The given graph of a hypocycloid is symmetrical with respect to both the x and y axes. By looking at only the upper half of the curve from y = 0 to y = a and rotating it around the x-axis, the solid formed is a complete hypocycloid. Using the disk method for rotation around the x-axis, the general formula for volume is \(V=\pi \int_{a}^{b}[f(x)]^{2} dx\). In this case, the function f(x) can be derived from the equation of the hypocycloid as \(f(x)=\left(a^{\frac{2}{3}}-x^{\frac{2}{3}}\right)^{\frac{3}{2}}\). The limits of integration would be from 0 to \(a^{2/3}\). This gives the volume V.
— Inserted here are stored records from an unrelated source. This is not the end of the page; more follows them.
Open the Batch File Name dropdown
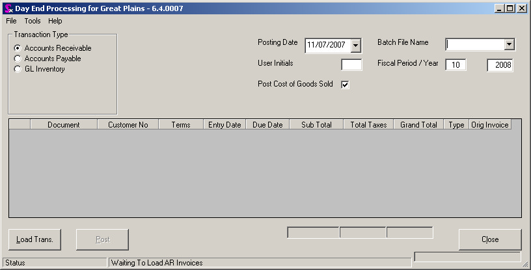This screenshot has height=270, width=531. [510, 44]
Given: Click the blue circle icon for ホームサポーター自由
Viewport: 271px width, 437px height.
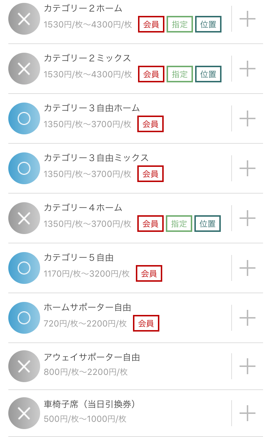Looking at the screenshot, I should point(24,318).
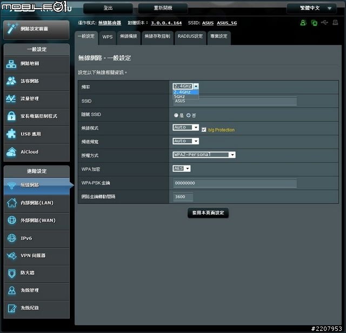Viewport: 346px width, 333px height.
Task: Expand the WPA2-Personal 授權方式 dropdown
Action: tap(204, 155)
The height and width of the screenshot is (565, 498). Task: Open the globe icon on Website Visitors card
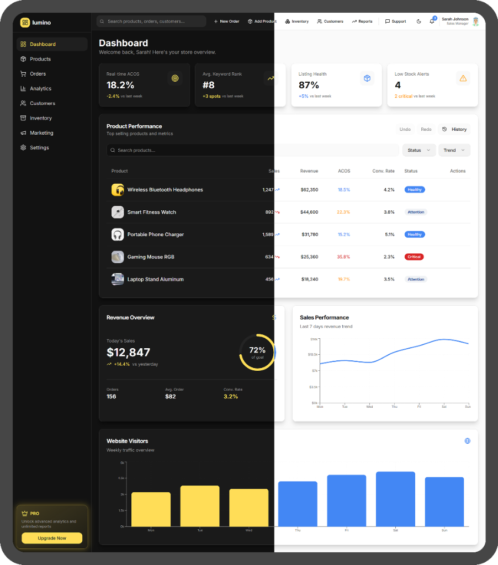(468, 441)
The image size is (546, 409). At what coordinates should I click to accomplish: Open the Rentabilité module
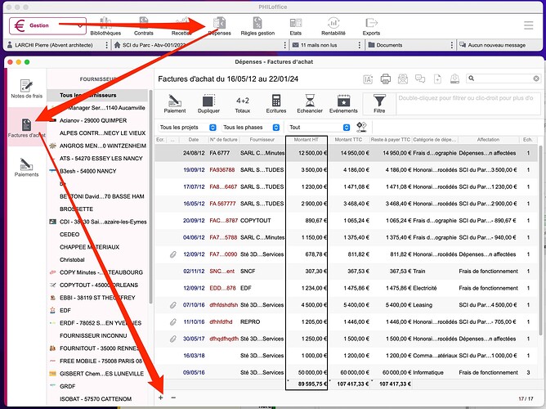(x=333, y=26)
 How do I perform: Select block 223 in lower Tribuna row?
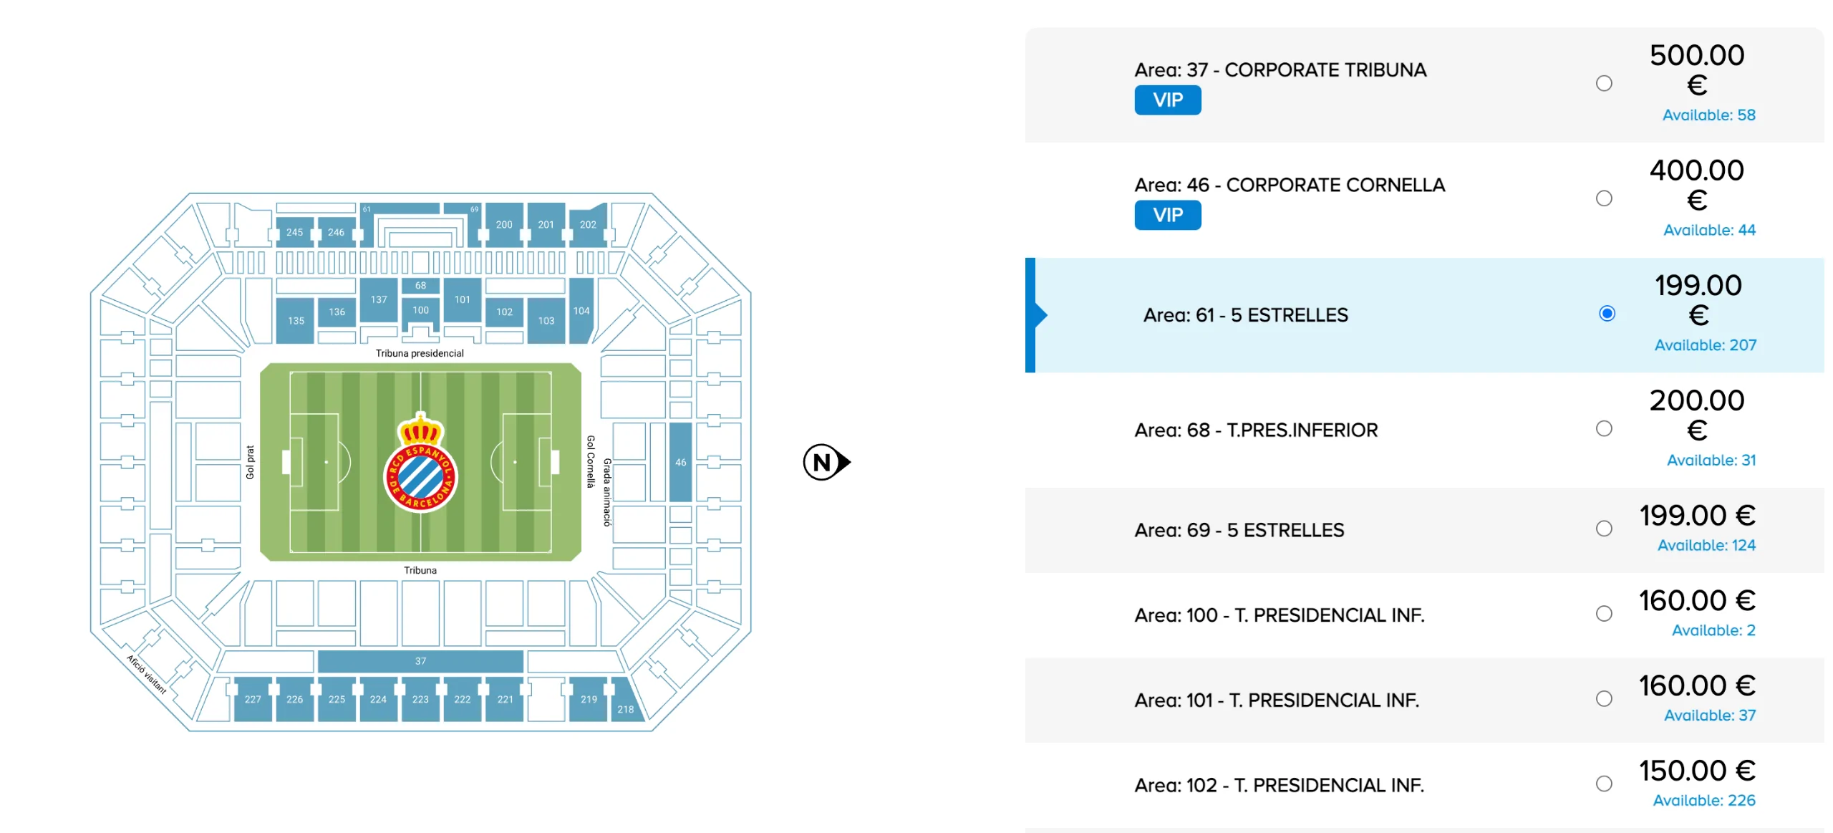tap(420, 699)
Substitute \(f(x)\) into the formula to obtain \(V=\pi \int_{0}^{a^{\frac{2}{3}}}\left[\left(a^{\frac{2}{3}}-x^{\frac{2}{3}}\right)^{\frac{3}{2}}\right]^{2} dx\). To solve the integral, one could substitute \(u = a^{2/3}-x^{2/3}\), then solve. Next, go back to x variable by substituting \(u\) back.
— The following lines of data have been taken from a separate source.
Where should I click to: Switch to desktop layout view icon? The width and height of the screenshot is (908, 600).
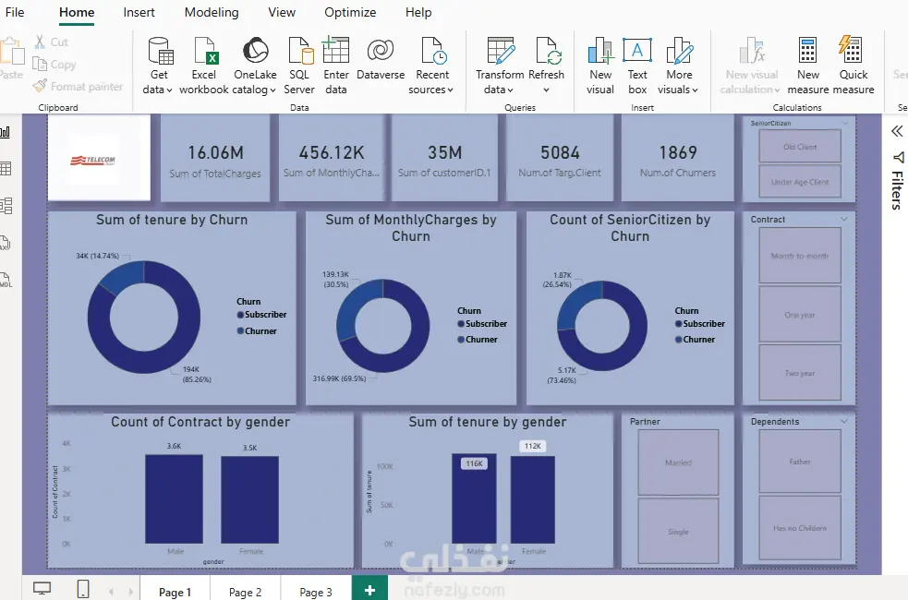[x=42, y=588]
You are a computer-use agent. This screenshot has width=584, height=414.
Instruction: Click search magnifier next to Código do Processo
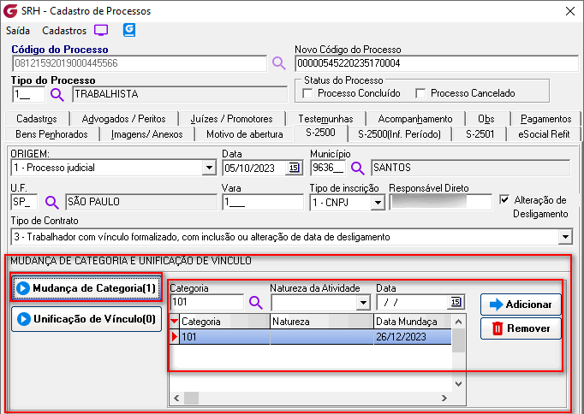point(278,63)
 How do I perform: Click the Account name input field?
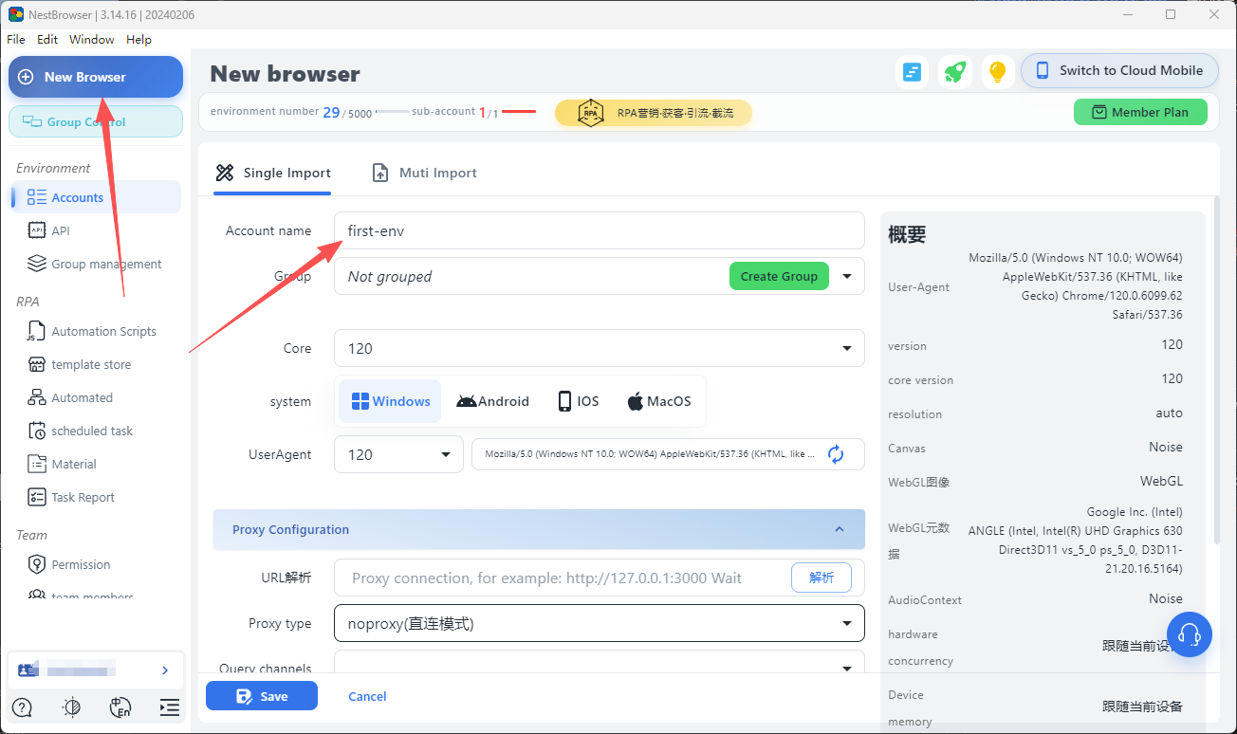pos(599,230)
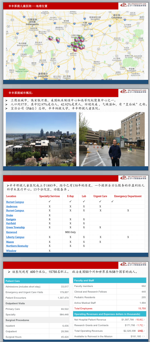Follow the Liberty Campus link

tap(15, 237)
When revolving around the y-axis, consider the right side of the curve from x=0 to x=\(a^{2/3}\). Again, use the disk method. Here, the general formula for volume would be \(V=\pi \int_{c}^{d}[g(y)]^{2} dy\), where \(g(y)\) is derived from the equation of the hypocycloid to be \(g(y) = \left(a^{2/3}-y^{2/3}\right)^{3/2}\), and the limits of integration would go from 0 to \(a^{2/3}\).

Substitute \(g(y)\) into the volume formula to calculate the integral, \(V=\pi \int_{0}^{a^{\frac{2/3}}}\left[\left(a^{2 / 3}-y^{2 / 3}\right)^{\frac{3}{2}}\right]^{2} dy\). This encountered integral can be solved with a similar substitution method as in Step 2. Substitute \(v = a^{2/3}-y^{2/3}\), then solve and replace \(v\) back.